Three T-SQL features that have shipped over the last few releases and quietly retired patterns many of us are still using out of habit. Each replaces a stale workaround with one line of code, and in two of three cases it runs much faster, too. Take a look, try them out.
1. APPROX_COUNT_DISTINCT -- when COUNT(DISTINCT) is too expensive
Available since SQL Server 2019. COUNT(DISTINCT col) on a high-cardinality column requires SQL Server to track every unique value it has seen, which means a memory grant proportional to cardinality and a hash aggregate that loves to spill to tempdb on big tables. APPROX_COUNT_DISTINCT uses HyperLogLog instead, which trades a small accuracy hit for dramatically lower memory and faster runs.

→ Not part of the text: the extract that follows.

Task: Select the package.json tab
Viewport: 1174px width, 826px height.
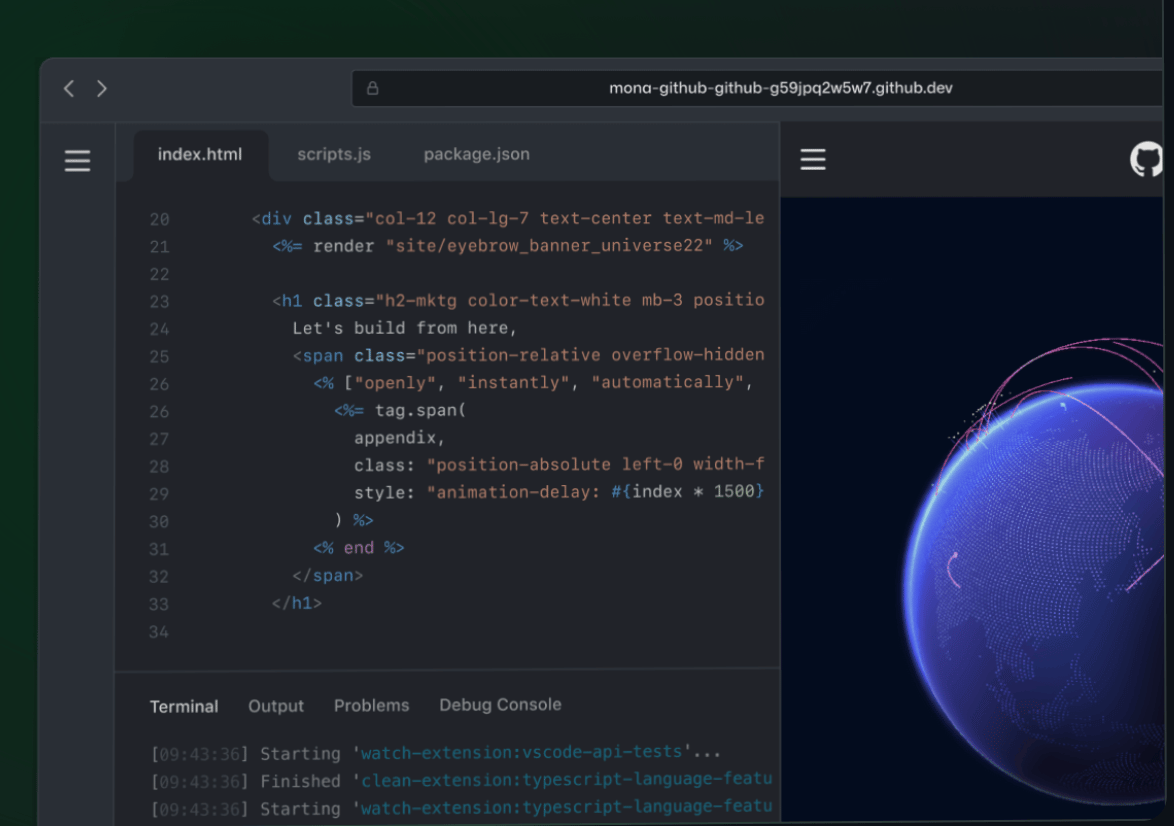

Haven't heard of HyperLogLog before? Short story: HyperLogLog (HLL) in SQL Server is used to provide extremely fast, approximate counts of unique values (cardinality) in massive datasets using very little memory. Implemented with the APPROX_COUNT_DISTINCT function, allowing analytics on billions of rows with a roughly 2% error margin, significantly faster than COUNT(DISTINCT). Pretty cool. I use this a lot in trading data.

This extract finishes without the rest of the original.